Slowy:  Okay... just hold for five fucking hours while I try to sort something out (yeah... he didn't really say that). **** Insert Hold Music**** Okay, you press **61** the phone number **... oh wait!  you press **61**the phone number, then hash, then 25.  Ummmm. No, you press **61 the phone number then 25, then hash.'

Me:  So, I press **61** then the phone number - which phone number?  The mobile phone which is now dead, or the land line number?'

Slowy:  The mobile phone number.  Oh... I mean, the land line number.  Ah?  Nah, nah.. the mobile number.  Thats the one you want to divert, right?

Me:  Yeah.  So **61**my mobile number, 25 and #.

Slowy:  Yeah... then you press send.

Me:  Send?  I'm a little confused?  What button is the send button?  

Slowly:  You know, the send button!

Me:  Sorry... I'm not sure what you're referring to.  What is the send button?  I'm not on the mobile... I'm on a land line.  I don't think my landline handset has a 'send' button.
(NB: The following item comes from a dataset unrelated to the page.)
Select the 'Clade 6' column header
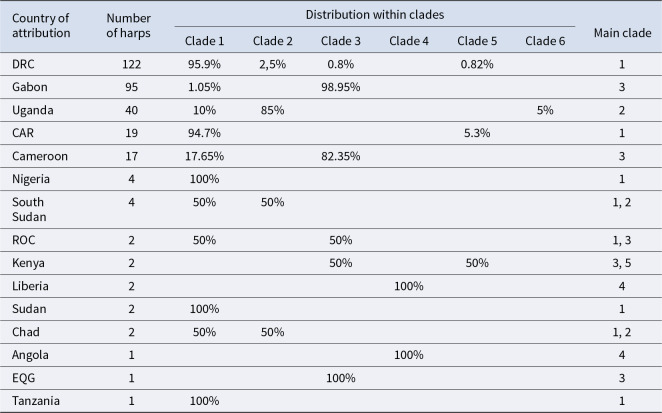The height and width of the screenshot is (413, 662). pyautogui.click(x=545, y=41)
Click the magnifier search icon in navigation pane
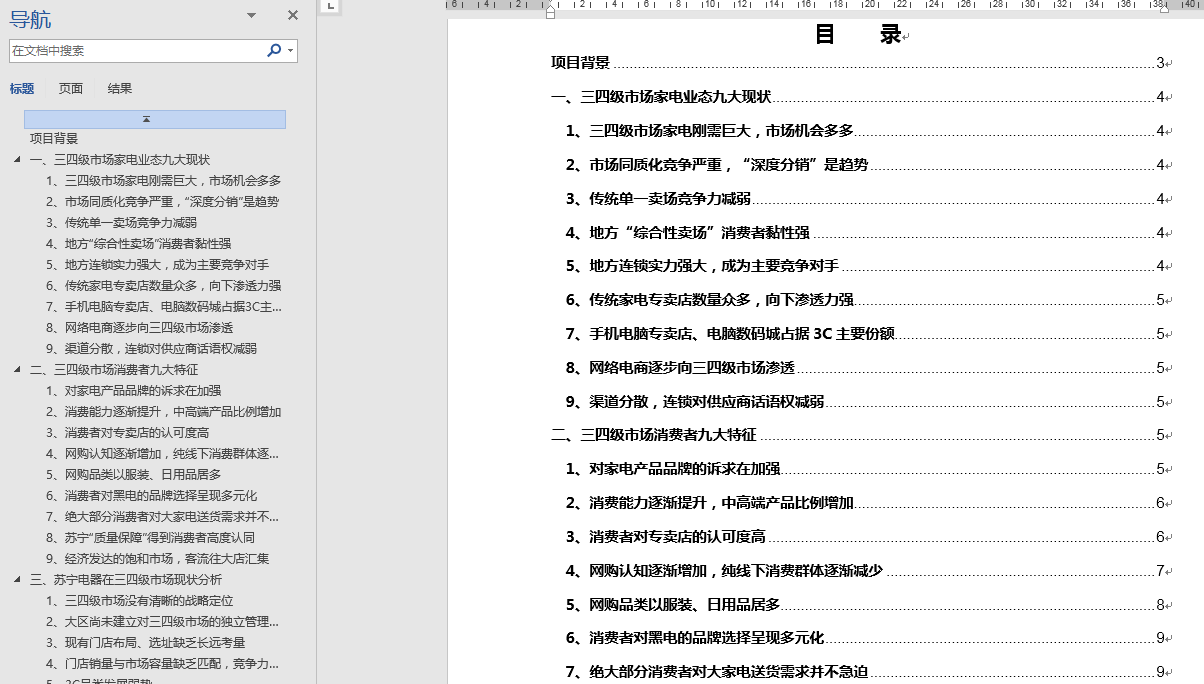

Slowy:  Oh!  You're on a land line?  I thought you were on the mobile?

Me:  Nah dickhead (okay I didn't say dickhead - you got me)... I dropped my mobile in a bucket of water, remember?


Now back to our regularly scheduled program...

Case Study 2:  NB: In this scenario I was completely sober.

We were doing up the spare room - and thank fuck for that - the blue and yellow moon theme were giving me cerebral damage.  

I went to Spotlight as I thought I might get all crafty.  Mistake!  

I ended up walking out with $174 worth of material, canvas, ribbons, buttons, glue gun, felt and so on... which to this day I still haven't used.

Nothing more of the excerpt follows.